Collected data.
☆ ☆ ☆ ☆ ☆ ☆ ☆

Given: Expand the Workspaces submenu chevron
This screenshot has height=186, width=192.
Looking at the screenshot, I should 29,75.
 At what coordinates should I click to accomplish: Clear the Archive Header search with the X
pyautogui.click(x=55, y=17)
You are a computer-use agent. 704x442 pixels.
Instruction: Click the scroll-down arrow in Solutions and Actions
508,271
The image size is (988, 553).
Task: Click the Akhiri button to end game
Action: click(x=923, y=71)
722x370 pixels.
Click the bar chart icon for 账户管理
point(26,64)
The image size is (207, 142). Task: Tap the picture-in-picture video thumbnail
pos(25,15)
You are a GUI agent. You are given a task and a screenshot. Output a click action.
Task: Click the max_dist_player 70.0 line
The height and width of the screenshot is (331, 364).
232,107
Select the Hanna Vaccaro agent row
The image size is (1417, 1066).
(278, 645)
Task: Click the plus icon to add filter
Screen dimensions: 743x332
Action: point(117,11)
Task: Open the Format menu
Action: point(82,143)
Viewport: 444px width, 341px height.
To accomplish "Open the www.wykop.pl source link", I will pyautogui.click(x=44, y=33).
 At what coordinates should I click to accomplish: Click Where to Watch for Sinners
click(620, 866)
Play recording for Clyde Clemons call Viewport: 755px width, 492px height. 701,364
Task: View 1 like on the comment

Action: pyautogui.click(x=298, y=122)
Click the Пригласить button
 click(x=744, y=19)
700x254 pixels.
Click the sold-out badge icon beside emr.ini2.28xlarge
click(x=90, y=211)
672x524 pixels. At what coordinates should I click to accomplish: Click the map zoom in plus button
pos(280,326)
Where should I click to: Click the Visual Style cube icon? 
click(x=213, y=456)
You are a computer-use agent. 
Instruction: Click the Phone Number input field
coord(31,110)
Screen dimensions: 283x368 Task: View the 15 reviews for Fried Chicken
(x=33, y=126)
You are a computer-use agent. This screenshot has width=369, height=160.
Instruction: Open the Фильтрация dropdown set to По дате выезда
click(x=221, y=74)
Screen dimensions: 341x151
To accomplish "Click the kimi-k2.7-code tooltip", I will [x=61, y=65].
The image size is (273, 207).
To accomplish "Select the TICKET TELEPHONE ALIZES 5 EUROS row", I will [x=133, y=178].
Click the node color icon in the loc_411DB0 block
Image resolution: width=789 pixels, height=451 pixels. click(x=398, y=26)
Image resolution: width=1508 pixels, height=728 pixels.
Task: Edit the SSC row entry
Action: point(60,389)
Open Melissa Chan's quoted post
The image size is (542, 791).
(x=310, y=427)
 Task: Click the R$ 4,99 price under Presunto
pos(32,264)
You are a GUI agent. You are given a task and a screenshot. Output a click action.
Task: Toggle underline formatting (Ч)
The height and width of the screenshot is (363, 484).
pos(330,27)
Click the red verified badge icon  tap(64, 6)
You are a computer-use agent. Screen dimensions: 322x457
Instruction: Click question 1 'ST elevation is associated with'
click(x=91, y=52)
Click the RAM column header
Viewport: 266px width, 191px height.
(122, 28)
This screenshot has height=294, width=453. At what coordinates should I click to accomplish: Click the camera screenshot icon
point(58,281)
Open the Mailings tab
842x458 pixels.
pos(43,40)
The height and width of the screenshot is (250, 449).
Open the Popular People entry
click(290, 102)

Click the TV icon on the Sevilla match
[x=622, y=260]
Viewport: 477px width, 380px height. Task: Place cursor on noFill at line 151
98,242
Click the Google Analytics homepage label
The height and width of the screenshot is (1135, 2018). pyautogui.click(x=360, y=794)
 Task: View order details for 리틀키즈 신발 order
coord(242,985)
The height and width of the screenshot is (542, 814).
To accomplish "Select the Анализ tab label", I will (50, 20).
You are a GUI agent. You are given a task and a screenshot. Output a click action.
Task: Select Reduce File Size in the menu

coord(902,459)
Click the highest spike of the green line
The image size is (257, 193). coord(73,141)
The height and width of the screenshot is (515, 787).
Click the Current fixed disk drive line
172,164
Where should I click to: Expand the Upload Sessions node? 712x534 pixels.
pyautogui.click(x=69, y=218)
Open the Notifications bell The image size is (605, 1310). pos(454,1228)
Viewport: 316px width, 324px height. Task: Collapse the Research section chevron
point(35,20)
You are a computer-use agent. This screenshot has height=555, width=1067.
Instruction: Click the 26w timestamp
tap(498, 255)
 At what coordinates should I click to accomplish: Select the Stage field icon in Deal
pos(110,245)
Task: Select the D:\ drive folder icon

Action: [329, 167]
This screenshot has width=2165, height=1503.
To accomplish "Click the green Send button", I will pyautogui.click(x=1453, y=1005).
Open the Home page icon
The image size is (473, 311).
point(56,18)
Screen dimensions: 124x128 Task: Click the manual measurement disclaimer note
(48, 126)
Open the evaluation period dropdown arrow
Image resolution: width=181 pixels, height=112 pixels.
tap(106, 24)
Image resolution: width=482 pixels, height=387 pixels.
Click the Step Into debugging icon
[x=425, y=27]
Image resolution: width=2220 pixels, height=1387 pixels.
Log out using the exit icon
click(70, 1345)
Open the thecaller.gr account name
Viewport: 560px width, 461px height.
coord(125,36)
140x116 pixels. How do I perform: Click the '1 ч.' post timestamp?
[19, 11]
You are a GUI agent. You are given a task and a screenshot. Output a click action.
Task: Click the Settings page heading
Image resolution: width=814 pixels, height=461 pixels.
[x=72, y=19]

☆ ☆ ☆ ☆ ☆ ☆ ☆

ACTION ITEM. For this exercise, transcribe all the records exactly.

OUTPUT OF THE TASK.
Given: Expand the Workspaces submenu chevron
This screenshot has height=186, width=192.
Looking at the screenshot, I should 29,75.
 At what coordinates should I click to accomplish: Clear the Archive Header search with the X
pyautogui.click(x=55, y=17)
You are a computer-use agent. 704x442 pixels.
Instruction: Click the scroll-down arrow in Solutions and Actions
508,271
The image size is (988, 553).
Task: Click the Akhiri button to end game
Action: click(x=923, y=71)
722x370 pixels.
Click the bar chart icon for 账户管理
point(26,64)
The image size is (207, 142). Task: Tap the picture-in-picture video thumbnail
pos(25,15)
You are a GUI agent. You are given a task and a screenshot. Output a click action.
Task: Click the max_dist_player 70.0 line
The height and width of the screenshot is (331, 364).
232,107
Select the Hanna Vaccaro agent row
The image size is (1417, 1066).
(278, 645)
Task: Click the plus icon to add filter
Screen dimensions: 743x332
Action: point(117,11)
Task: Open the Format menu
Action: point(82,143)
Viewport: 444px width, 341px height.
To accomplish "Open the www.wykop.pl source link", I will pyautogui.click(x=44, y=33).
 At what coordinates should I click to accomplish: Click Where to Watch for Sinners
click(620, 866)
Play recording for Clyde Clemons call Viewport: 755px width, 492px height. 701,364
Task: View 1 like on the comment

Action: pyautogui.click(x=298, y=122)
Click the Пригласить button
 click(x=744, y=19)
700x254 pixels.
Click the sold-out badge icon beside emr.ini2.28xlarge
click(x=90, y=211)
672x524 pixels. At what coordinates should I click to accomplish: Click the map zoom in plus button
pos(280,326)
Where should I click to: Click the Visual Style cube icon? 
click(x=213, y=456)
You are a computer-use agent. 
Instruction: Click the Phone Number input field
coord(31,110)
Screen dimensions: 283x368 Task: View the 15 reviews for Fried Chicken
(x=33, y=126)
You are a computer-use agent. This screenshot has width=369, height=160.
Instruction: Open the Фильтрация dropdown set to По дате выезда
click(x=221, y=74)
Screen dimensions: 341x151
To accomplish "Click the kimi-k2.7-code tooltip", I will [x=61, y=65].
The image size is (273, 207).
To accomplish "Select the TICKET TELEPHONE ALIZES 5 EUROS row", I will [x=133, y=178].
Click the node color icon in the loc_411DB0 block
Image resolution: width=789 pixels, height=451 pixels. click(x=398, y=26)
Image resolution: width=1508 pixels, height=728 pixels.
Task: Edit the SSC row entry
Action: point(60,389)
Open Melissa Chan's quoted post
The image size is (542, 791).
(x=310, y=427)
 Task: Click the R$ 4,99 price under Presunto
pos(32,264)
You are a GUI agent. You are given a task and a screenshot. Output a click action.
Task: Toggle underline formatting (Ч)
The height and width of the screenshot is (363, 484).
pos(330,27)
Click the red verified badge icon  tap(64, 6)
You are a computer-use agent. Screen dimensions: 322x457
Instruction: Click question 1 'ST elevation is associated with'
click(x=91, y=52)
Click the RAM column header
Viewport: 266px width, 191px height.
(122, 28)
This screenshot has height=294, width=453. At what coordinates should I click to accomplish: Click the camera screenshot icon
point(58,281)
Open the Mailings tab
842x458 pixels.
pos(43,40)
The height and width of the screenshot is (250, 449).
Open the Popular People entry
click(290, 102)

Click the TV icon on the Sevilla match
[x=622, y=260]
Viewport: 477px width, 380px height. Task: Place cursor on noFill at line 151
98,242
Click the Google Analytics homepage label
The height and width of the screenshot is (1135, 2018). pyautogui.click(x=360, y=794)
 Task: View order details for 리틀키즈 신발 order
coord(242,985)
The height and width of the screenshot is (542, 814).
To accomplish "Select the Анализ tab label", I will (50, 20).
You are a GUI agent. You are given a task and a screenshot. Output a click action.
Task: Select Reduce File Size in the menu

coord(902,459)
Click the highest spike of the green line
The image size is (257, 193). coord(73,141)
The height and width of the screenshot is (515, 787).
Click the Current fixed disk drive line
172,164
Where should I click to: Expand the Upload Sessions node? 712x534 pixels.
pyautogui.click(x=69, y=218)
Open the Notifications bell The image size is (605, 1310). pos(454,1228)
Viewport: 316px width, 324px height. Task: Collapse the Research section chevron
point(35,20)
You are a computer-use agent. This screenshot has height=555, width=1067.
Instruction: Click the 26w timestamp
tap(498, 255)
 At what coordinates should I click to accomplish: Select the Stage field icon in Deal
pos(110,245)
Task: Select the D:\ drive folder icon

Action: [329, 167]
This screenshot has width=2165, height=1503.
To accomplish "Click the green Send button", I will pyautogui.click(x=1453, y=1005).
Open the Home page icon
The image size is (473, 311).
point(56,18)
Screen dimensions: 124x128 Task: Click the manual measurement disclaimer note
(48, 126)
Open the evaluation period dropdown arrow
Image resolution: width=181 pixels, height=112 pixels.
tap(106, 24)
Image resolution: width=482 pixels, height=387 pixels.
Click the Step Into debugging icon
[x=425, y=27]
Image resolution: width=2220 pixels, height=1387 pixels.
Log out using the exit icon
click(70, 1345)
Open the thecaller.gr account name
Viewport: 560px width, 461px height.
coord(125,36)
140x116 pixels. How do I perform: Click the '1 ч.' post timestamp?
[19, 11]
You are a GUI agent. You are given a task and a screenshot. Output a click action.
Task: Click the Settings page heading
Image resolution: width=814 pixels, height=461 pixels.
[x=72, y=19]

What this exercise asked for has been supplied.